Filter the entries below, keeping every line that has the word "will".
——
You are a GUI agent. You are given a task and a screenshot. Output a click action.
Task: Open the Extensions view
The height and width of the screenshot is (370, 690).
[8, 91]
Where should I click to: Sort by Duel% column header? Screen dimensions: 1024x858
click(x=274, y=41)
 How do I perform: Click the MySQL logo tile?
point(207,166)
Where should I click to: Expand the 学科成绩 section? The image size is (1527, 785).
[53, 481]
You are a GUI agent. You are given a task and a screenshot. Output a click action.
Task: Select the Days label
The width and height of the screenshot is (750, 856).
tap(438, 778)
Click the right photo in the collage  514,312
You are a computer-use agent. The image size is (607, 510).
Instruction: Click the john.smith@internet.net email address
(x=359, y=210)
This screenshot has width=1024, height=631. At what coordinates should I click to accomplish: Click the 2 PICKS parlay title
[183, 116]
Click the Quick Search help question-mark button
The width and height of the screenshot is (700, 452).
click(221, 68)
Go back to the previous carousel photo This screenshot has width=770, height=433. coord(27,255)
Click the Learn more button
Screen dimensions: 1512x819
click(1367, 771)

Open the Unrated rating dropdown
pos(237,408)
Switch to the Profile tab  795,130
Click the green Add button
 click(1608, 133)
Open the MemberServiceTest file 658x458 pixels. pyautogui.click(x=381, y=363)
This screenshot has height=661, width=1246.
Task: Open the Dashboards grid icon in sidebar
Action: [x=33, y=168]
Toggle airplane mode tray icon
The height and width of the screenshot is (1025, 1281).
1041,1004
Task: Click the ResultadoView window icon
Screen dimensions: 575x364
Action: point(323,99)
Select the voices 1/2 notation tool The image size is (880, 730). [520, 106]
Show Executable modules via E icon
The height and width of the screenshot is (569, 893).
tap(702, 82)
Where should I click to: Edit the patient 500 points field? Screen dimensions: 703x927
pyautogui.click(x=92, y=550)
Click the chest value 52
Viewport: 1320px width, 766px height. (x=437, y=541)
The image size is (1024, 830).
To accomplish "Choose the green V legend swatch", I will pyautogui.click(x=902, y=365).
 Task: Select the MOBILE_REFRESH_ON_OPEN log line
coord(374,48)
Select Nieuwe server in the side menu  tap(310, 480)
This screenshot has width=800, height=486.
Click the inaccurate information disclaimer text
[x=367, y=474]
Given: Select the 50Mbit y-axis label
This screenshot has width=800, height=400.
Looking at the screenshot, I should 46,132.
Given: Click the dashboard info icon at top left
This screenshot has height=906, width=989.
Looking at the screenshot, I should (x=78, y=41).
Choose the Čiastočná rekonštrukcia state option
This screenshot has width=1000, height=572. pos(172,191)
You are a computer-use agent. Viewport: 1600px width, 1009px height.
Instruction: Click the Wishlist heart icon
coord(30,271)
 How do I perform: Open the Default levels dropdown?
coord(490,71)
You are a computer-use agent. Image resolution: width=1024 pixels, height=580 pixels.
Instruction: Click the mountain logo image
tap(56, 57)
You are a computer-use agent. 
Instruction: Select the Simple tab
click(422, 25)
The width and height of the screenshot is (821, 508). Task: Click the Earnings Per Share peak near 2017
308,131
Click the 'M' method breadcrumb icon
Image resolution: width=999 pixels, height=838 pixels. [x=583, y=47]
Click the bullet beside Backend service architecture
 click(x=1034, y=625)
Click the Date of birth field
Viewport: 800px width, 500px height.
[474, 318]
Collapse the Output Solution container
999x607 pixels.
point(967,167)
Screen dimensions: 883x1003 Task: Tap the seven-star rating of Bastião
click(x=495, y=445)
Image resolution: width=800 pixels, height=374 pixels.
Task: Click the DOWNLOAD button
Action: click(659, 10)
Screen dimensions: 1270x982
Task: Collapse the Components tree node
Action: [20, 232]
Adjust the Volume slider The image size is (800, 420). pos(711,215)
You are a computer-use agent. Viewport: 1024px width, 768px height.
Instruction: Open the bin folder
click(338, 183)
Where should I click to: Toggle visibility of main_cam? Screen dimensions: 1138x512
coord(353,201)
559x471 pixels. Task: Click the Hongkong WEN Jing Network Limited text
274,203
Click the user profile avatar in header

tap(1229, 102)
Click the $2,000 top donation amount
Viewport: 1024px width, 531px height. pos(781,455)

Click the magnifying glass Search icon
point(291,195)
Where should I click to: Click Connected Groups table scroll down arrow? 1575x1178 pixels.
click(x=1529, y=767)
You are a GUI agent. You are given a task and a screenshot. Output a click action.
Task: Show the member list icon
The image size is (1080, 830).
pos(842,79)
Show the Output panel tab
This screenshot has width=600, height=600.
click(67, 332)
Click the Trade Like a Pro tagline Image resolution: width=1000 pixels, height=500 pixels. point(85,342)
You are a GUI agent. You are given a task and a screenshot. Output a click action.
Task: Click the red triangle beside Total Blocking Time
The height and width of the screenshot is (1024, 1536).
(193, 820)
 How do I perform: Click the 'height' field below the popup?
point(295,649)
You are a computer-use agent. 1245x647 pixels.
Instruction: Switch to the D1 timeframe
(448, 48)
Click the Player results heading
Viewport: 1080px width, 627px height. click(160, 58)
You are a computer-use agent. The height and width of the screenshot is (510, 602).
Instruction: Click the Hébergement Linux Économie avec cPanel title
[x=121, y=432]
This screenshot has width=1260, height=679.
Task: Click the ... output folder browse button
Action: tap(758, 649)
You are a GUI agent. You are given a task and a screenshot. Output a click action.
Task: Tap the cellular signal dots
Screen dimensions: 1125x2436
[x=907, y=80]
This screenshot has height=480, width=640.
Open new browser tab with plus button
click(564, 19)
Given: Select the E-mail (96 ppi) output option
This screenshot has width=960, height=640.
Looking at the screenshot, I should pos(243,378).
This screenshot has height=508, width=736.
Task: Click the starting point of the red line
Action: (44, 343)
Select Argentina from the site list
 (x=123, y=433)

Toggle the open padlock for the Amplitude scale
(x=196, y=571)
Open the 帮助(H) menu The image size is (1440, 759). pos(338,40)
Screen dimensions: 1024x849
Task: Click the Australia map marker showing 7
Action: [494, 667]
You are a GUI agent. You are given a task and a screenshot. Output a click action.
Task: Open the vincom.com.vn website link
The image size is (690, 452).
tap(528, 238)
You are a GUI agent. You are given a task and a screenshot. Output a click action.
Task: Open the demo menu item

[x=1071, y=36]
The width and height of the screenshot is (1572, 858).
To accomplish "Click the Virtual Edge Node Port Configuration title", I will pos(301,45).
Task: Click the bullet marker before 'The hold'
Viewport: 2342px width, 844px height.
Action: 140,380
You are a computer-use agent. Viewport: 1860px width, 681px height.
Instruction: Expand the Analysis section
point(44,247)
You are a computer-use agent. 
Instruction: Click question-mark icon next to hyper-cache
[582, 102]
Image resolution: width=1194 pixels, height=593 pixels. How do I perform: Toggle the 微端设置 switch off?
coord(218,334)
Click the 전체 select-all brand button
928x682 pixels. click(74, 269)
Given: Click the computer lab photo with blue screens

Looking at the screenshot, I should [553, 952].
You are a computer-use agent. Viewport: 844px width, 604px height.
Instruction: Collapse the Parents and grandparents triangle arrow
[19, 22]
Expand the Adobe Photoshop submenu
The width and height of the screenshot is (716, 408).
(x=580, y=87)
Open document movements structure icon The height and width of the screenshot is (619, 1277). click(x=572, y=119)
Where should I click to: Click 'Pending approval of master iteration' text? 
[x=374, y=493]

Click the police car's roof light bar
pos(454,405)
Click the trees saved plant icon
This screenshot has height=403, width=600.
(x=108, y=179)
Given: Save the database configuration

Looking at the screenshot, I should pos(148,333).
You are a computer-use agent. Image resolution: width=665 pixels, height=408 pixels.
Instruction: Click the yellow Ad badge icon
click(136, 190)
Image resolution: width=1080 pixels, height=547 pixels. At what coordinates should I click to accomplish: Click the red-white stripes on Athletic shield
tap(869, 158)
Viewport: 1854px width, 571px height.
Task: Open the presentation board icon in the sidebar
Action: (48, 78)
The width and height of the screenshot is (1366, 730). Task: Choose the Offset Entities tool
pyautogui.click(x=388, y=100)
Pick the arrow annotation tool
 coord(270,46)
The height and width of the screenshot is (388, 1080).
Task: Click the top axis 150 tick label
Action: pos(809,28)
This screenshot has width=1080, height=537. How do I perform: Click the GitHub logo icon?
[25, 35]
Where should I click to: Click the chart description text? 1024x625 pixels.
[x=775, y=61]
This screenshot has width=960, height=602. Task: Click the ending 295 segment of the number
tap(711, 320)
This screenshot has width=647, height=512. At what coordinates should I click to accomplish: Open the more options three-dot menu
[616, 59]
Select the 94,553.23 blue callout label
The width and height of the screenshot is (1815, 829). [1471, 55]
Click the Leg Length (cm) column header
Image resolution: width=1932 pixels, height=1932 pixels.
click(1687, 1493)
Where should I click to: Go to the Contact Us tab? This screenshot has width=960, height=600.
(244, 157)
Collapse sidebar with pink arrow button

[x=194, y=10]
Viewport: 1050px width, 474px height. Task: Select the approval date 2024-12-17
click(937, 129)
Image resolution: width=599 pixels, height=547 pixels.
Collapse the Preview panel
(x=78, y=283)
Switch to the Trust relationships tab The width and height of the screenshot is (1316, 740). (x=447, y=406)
——
> **Response area**
To accomplish "Choose the green V legend swatch", I will pyautogui.click(x=902, y=365).
To accomplish "Click the Virtual Edge Node Port Configuration title", I will pos(301,45).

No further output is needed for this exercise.